MXQ cluster scheduler

This is a just a brief overview of the MXQ cluster scheduler. Please contact helpdesk@molgen.mpg.de for any questions.

You can also file issues and bug reports at https://github.molgen.mpg.de/mariux64/mxq/issues

General information

The cluster provides a high amount of processors and memory. It is assembled from various heterogeneous servers. Every server adds a different number of slots to the overall cluster. While every slot represents one (hyperthreaded) core of a processor. The amount of memory per slot a server offers may vary (memory_per_slot = server_total_memory / number_of_slots).

Job submission

Resources

There are four resources that we encourage the user to specify when submitting a job:

number of processors
amount of memory
estimated running time
size of the per-job temporary disk storage ($TMPDIR)

If nothing is specified a job runs with

--processors=1 --memory=2G --time=15m --tmpdir=10G

Consult mxqsub --help for further information.

Jobs that exceed these specifications are killed by the cluster.

Jobs that need higher resources are likely to be run with an effective lower priority by the cluster software.

Jobs that run longer than 24 hours are not guaranteed to finish. Since we need do be able to reboot machines occasionally we might kill jobs that are not scheduled to finish within the next 24 hours. Make sure to implement some kind of checkpointing to be able to resume your jobs.

Output

The standard output and standard error channels of a process can be captured to files using the --stdout and --stderr options of mxqsub. By default, the standard error is redirected to the standard output which redirects by default to /dev/null. Thus, using --stderr is useful if and only if you want to redirect those channels to different files.
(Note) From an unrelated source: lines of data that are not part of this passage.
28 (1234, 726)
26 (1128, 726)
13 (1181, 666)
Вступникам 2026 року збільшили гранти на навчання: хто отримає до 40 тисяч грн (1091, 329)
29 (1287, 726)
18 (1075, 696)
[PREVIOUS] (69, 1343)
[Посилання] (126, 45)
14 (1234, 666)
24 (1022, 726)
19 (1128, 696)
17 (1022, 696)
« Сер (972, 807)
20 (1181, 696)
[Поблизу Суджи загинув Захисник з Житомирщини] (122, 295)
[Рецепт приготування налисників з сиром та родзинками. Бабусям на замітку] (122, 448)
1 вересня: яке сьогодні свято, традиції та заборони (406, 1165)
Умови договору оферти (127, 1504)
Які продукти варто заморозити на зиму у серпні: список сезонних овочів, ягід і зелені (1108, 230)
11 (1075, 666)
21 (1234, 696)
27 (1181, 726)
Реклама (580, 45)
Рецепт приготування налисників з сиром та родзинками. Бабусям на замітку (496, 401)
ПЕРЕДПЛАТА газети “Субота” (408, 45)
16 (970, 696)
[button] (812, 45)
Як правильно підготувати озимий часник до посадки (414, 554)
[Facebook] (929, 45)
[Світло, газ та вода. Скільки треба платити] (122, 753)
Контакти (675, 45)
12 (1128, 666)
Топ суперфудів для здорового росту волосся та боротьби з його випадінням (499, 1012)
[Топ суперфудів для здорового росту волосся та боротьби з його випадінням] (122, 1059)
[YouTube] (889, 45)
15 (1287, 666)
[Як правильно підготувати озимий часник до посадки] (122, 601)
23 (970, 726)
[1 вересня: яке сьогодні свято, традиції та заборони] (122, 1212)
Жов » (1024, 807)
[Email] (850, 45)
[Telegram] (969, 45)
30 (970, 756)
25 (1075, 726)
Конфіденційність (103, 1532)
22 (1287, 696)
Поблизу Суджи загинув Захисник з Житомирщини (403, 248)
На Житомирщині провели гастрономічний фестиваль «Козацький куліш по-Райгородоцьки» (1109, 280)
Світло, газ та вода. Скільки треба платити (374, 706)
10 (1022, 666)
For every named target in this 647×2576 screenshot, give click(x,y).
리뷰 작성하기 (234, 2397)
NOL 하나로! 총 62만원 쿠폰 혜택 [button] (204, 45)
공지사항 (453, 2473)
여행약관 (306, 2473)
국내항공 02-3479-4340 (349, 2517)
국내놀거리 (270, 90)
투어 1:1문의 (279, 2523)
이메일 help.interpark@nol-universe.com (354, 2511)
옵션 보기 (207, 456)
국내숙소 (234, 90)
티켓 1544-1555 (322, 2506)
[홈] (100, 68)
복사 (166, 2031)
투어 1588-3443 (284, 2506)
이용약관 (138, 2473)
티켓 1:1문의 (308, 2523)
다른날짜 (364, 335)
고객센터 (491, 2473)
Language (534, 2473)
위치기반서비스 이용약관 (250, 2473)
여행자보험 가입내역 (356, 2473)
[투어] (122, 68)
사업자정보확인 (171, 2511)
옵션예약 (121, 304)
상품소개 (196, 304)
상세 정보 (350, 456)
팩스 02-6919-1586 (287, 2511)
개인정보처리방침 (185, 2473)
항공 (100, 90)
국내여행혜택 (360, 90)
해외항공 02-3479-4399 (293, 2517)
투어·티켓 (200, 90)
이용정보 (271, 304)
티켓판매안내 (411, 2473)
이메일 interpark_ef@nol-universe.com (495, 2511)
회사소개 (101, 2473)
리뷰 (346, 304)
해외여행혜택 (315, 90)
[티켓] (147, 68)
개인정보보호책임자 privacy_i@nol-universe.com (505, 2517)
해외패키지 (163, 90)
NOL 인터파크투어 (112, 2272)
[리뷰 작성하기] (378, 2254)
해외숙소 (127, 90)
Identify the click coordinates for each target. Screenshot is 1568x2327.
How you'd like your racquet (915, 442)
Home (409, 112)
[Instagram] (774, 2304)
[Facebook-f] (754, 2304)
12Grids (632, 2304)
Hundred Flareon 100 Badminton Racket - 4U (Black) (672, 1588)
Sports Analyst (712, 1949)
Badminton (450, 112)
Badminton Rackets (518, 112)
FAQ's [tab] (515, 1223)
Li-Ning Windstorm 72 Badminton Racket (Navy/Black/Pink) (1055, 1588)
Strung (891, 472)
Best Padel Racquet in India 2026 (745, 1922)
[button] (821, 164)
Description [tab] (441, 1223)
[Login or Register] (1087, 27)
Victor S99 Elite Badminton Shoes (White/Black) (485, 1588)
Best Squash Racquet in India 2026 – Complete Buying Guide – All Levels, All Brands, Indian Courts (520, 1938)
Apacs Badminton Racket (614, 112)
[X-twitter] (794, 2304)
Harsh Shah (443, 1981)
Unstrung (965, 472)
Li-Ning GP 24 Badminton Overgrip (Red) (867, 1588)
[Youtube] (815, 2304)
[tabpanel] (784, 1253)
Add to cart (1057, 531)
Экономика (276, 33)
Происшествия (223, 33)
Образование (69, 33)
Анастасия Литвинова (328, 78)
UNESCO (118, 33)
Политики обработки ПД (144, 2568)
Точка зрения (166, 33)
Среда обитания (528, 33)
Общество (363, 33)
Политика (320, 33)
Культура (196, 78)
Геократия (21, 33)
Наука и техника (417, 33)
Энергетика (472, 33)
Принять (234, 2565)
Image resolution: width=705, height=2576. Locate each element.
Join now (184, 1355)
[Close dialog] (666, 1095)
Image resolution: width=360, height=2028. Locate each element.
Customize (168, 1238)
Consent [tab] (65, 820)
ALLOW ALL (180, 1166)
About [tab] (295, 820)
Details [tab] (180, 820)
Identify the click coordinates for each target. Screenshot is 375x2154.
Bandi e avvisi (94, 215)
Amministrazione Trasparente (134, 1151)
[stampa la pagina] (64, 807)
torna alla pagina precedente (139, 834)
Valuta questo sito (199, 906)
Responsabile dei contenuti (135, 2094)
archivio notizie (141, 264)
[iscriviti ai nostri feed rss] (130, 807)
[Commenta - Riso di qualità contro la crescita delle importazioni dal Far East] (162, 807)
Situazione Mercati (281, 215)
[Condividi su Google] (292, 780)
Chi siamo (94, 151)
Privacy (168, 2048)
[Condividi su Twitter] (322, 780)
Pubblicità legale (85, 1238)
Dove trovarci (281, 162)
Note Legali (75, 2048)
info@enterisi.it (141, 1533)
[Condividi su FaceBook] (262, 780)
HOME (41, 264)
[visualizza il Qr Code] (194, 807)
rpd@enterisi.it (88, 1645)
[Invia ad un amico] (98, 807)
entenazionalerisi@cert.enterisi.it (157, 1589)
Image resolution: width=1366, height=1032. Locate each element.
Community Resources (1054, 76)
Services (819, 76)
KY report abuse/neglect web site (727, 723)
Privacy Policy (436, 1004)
If standard output or standard error are defined as relative paths, they will be interpreted as being relative to the working directory.

Job execution

Every job is executed in a defined environment. ** No environment variables are inherited ** from the process that submitted the job.

Output is redirected as specified at submission time. The output will be redirected to temporary files in the same directory during execution of a job and once the job has finished, the output files will be renamed in place.

The standard input is redirected from /dev/null.

Execution Environment

Standard environment

USER username
PATH set to /sbin:/bin:/usr/sbin:/usr/bin:/usr/local/sbin:/usr/local/bin:/usr/local/package/bin
PWD workdir
HOME users home directory
SHELL users login shell
TMPDIR directory for temporary files

mxq special environment variables

MXQ_JOBID numeric job id
MXQ_THREADS number of processors requested for this job
MXQ_SLOTS number of slots this job occupies on this host
MXQ_MEMORY amount of memory reserved for this job (in MiB)
MXQ_TIME number of minutes this job is supposed to run
MXQ_HOSTID host identifier (can be used to file bug reports)
MXQ_JOB_TMPDIR same as TMPDIR

compatibility environment variables

HOSTNAME hostname

Kill groups

Groups can be cancelled/killed at any time.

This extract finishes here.